Optimizing hydropower scheduling through accurate power load prediction: A practical case study

Guangqin Huang; Ming Tan; Zhihang Meng; Jiaqi Yan; Jin Chen; Qiang Qu

doi:10.1016/j.heliyon.2024.e28312

Optimizing hydropower scheduling through accurate power load prediction: A practical case study

Heliyon. 2024 Mar 21;10(7):e28312. doi: 10.1016/j.heliyon.2024.e28312. eCollection 2024 Apr 15.

Authors

Guangqin Huang¹, Ming Tan¹, Zhihang Meng^{2

3}, Jiaqi Yan⁴, Jin Chen⁵, Qiang Qu³

Affiliations

¹ Guizhou Wujiang River Navigation Authority, Tongren, 565100, Guizhou, China.
² College of Mathematics and Information Science, Hebei University, Baoding, 071002, Hebei, China.
³ Shenzhen Institute of Advanced Technology, Chinese Academy of Sciences, Shenzhen, 518055, Guangdong, China.
⁴ Guizhou Silin Navigation Authority, Tongren, 565100, Guizhou, China.
⁵ Guizhou Zhongnan Transport Technology co. Ltd., Guiyang, 550000, Guizhou, China.

Abstract

Hydropower stations that are part of the grid system frequently encounter challenges related to the uneven distribution of power generation and associated benefits, primarily stemming from delays in obtaining timely load data. This research addresses this issue by developing a scheduling model that combines power load prediction and dual-objective optimization. The practical application of this model is demonstrated in a real-case scenario, focusing on the Shatuo Hydropower Station in China. In contrast to current models, the suggested model can achieve optimal dispatch for grid-connected hydropower stations even when power load data is unavailable. Initially, the model assesses various prediction models for estimating power load and subsequently incorporates the predictions into the GA-NSGA-II algorithm, specifically an enhanced elite non-dominated sorting genetic algorithm.
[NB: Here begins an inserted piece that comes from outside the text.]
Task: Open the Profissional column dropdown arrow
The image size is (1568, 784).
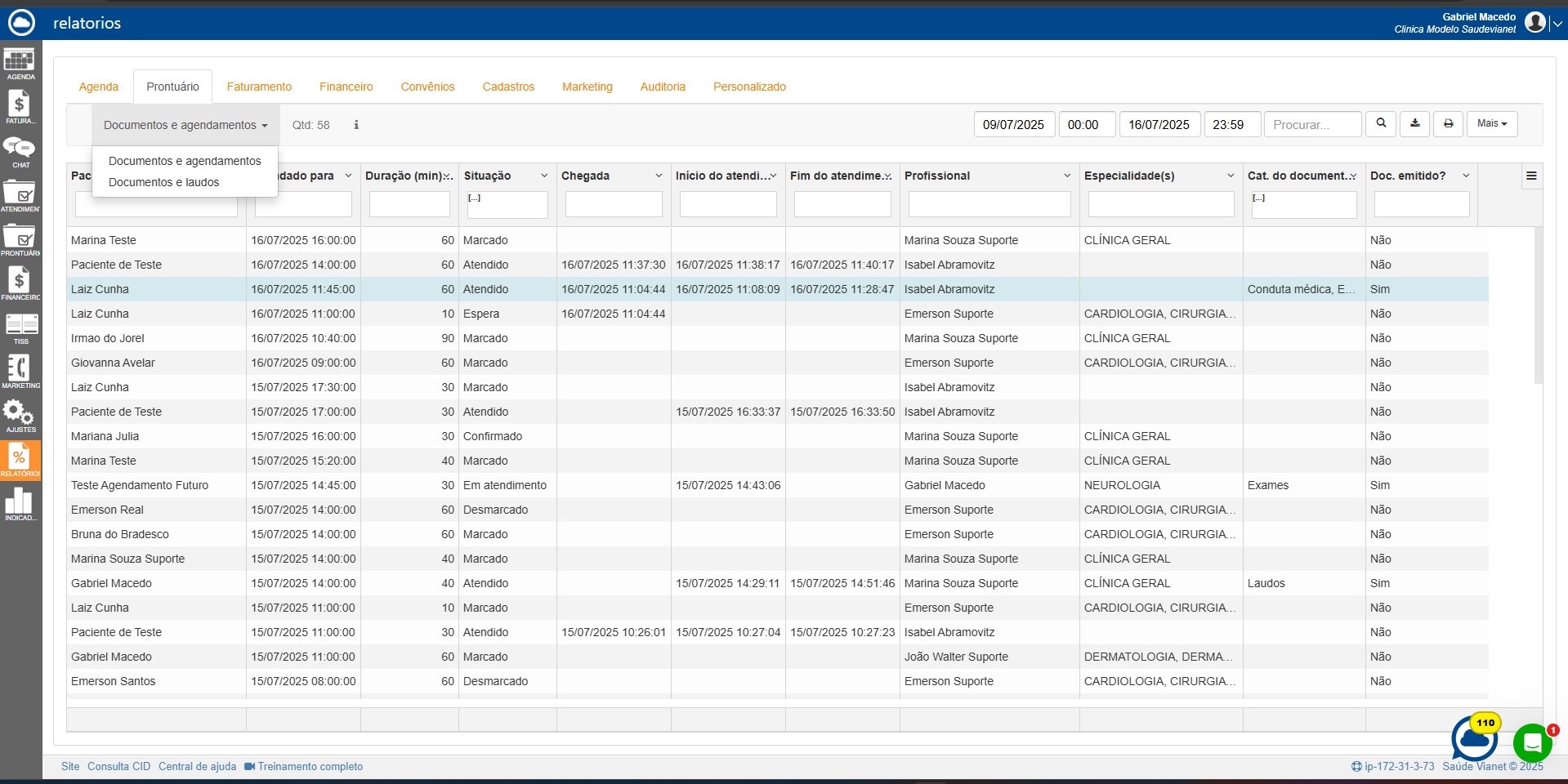Action: [x=1067, y=176]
This integration is performed while considering the proposed objective functions to optimize the discharge flow of the hydropower station. The outcomes reveal that the CNN-GRU model, denoting Convolutional Neural Network-Gated Recursive Unit, exhibits the highest prediction accuracy, achieving R-squared and RMSE (i.e., Root Mean Square Error) values of 0.991 and 0.026, respectively. The variance between scheduling based on predicted load values and actual load values is minimal, staying within 5 ( $m^{3} / s$ ), showcasing practical effectiveness. The optimized scheduling outcomes in the real case study yield dual advantages, meeting both the demands of ship navigation and hydropower generation, thus achieving a harmonious balance between the two requirements. This approach addresses the real-world challenges associated with delayed load data collection and insufficient scheduling, offering an efficient solution for managing hydropower station scheduling to meet both power generation and navigation needs.

Keywords: 0000; 1111; Deep learning; Hydropower station; Multi-objective optimization; Neural networks; Prediction algorithm; Scheduling strategy.